▶ **READING TEXT**:
** START **

I think it is important to identify what is exclusively for Cloudstack and what 
all can be reused across multiple services.

1. Authentication - Typically enterprises/service providers would like to reuse 
their existing authentication systems. So an easy mechanism needs to be 
provided for integrating with them. A built-in authentication provider can be 
there as it is today.
2. Mapping the user identity to a role - Once the user identity is established, 
it is mapped to a role based on some well defined policies/rules. This is again 
something that can be reused across multiple services and enterprises would 
already have it. So the same thing applies as #1.
3. Authorization - This is something that is specific to a service. Once the 
role is established, it is up to the specific service to determine what kind of 
access control needs to be enforced. The request that comes to Cloudstack will 
have some authorization token with the role information. Now based on this role 
a decision is to be made whether to allow or deny. This needs to be 
customizable.
4. Audit - This is again specific to a service and can be as simple as logging. 
But there needs to be a way to customize this as well to take some specific 
action.

-Koushik


On 29-Sep-2013, at 9:21 AM, Darren Shepherd <darren.s.sheph...@gmail.com> wrote:

> I've noticed there's a rbac branch and things are being committed
> there.  I didn't see any documentation about the design or anything
> (maybe it exists and I looked in the wrong place), so I'm just going
> to give you my two cents on authorization systems.  Hopefully this
> falls in line with what is being implemented, if not, at least we'll
> avoid the awkward conversation when its finish when I say the code is
> marginally useful and should be rewritten.
> 
> When talking about authorization there's a bunch of terms like
> principal, permission, subject, action, policy, etc.  I want to focus
> on policy.  Policy is central to an authorization system.  The policy
> is the collection of permissions that grant or deny access to some
> resource or action for a given subject.  RBAC is a really just a means
> to generate a policy.  Once you know the user, group, roles, and the
> permissions of those entities that aggregation of information forms
> the policy.  You then take that policy and use it determine if the
> given resource/action is granted/denied to a particular subject.

** END **

▶ **INFORMATION PROVIDED**:
** START **

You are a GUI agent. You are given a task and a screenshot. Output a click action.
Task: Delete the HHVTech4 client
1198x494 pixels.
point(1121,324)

** END **

▶ **TASK DIRECTIONS**: Write out the passage from the email about Cloudstack authorization, starting with "3. Authorization - This" and going on through "simple as logging.", word for word. Rely only on the email about Cloudstack authorization, not on the material.

▶ **FINISHED TASK**:
3. Authorization - This is something that is specific to a service. Once the 
role is established, it is up to the specific service to determine what kind of 
access control needs to be enforced. The request that comes to Cloudstack will 
have some authorization token with the role information. Now based on this role 
a decision is to be made whether to allow or deny. This needs to be 
customizable.
4. Audit - This is again specific to a service and can be as simple as logging.